> Obiettivo dell'esercizio: Per favore, trascrivi parola per parola il passo del brano sulle morti in mare nel Mediterraneo che inizia con "Stando alle cifre" e termina con "spiagge di Nador.".

> Brano di testo:
▼

Stando alle cifre fornite da OIM e UNHCR, nei primi otto mesi del 2019 sono 212 le persone decedute nel tentativo di attraversare il Mediterraneo Occidentale. Durante il 2018, quando nella sola Nador giunsero all’ospedale Hassani i cadaveri di 244 persone, le vittime furono 811.
Al 21 giugno, data dell’ultima visita dei rappresentanti dell’Association Marocaine pour les Droits de l’Homme (AMDH), erano 40 i cadaveri nell’obitorio dell’ospedale di Hassani in attesa di essere riconosciuti. Sono i corpi di chi non è riuscito a raggiungere la costa spagnola e che il Mar Mediterraneo ha restituito alle spiagge di Nador.
In questi casi ci sono sostanzialmente due procedure per identificare i corpi delle persone decedute in mare durante i tentativi di traversata: la dichiarazione dei testimoni presenti durante il naufragio o il riconoscimento da parte dei familiari, dei rappresentanti delle comunità di migranti e delle associazioni della società civile.
A Nador se ne occupa B. D. che, scappato dalla Guinea Conakry nel 2013, ha deciso di ricominciare la sua vita in questa città di frontiera dove – sia a titolo personale e volontario, che come operatore di una associazione locale – presta una seri di servizi di orientamento e accompagnamento per la comunità migrante in transito, alloggiata in diversi accampamenti che sorgono alle pendici del Monte Gourougou.

▲

> Dati in ingresso:
▼

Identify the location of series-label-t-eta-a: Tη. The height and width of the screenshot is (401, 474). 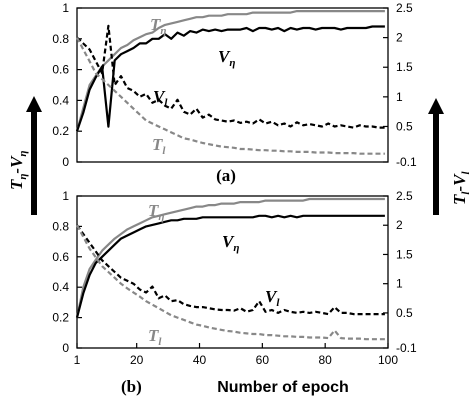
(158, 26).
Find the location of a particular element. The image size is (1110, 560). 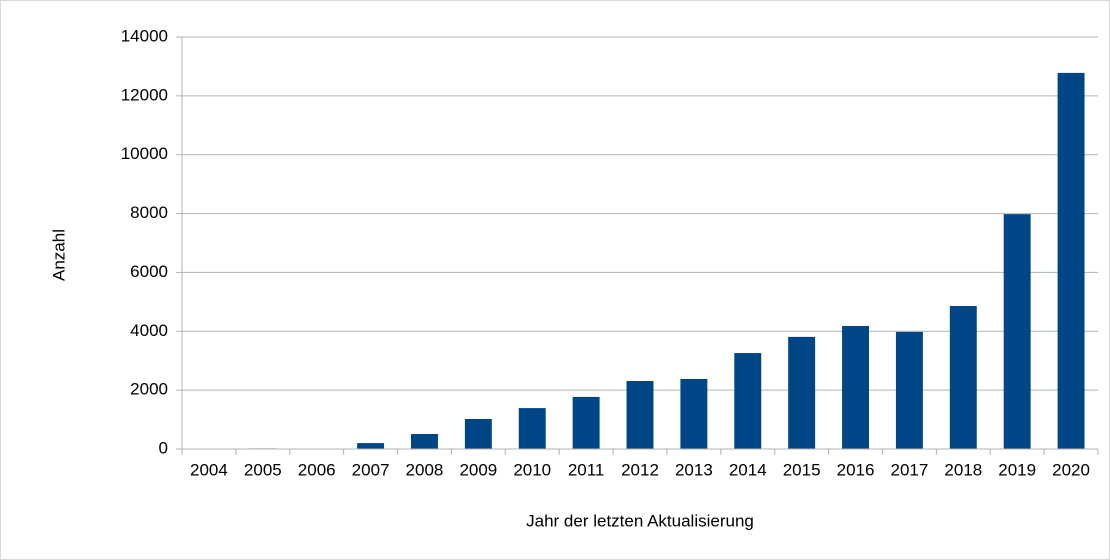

▲

> Sezione risposta:
Stando alle cifre fornite da OIM e UNHCR, nei primi otto mesi del 2019 sono 212 le persone decedute nel tentativo di attraversare il Mediterraneo Occidentale. Durante il 2018, quando nella sola Nador giunsero all’ospedale Hassani i cadaveri di 244 persone, le vittime furono 811.
Al 21 giugno, data dell’ultima visita dei rappresentanti dell’Association Marocaine pour les Droits de l’Homme (AMDH), erano 40 i cadaveri nell’obitorio dell’ospedale di Hassani in attesa di essere riconosciuti. Sono i corpi di chi non è riuscito a raggiungere la costa spagnola e che il Mar Mediterraneo ha restituito alle spiagge di Nador.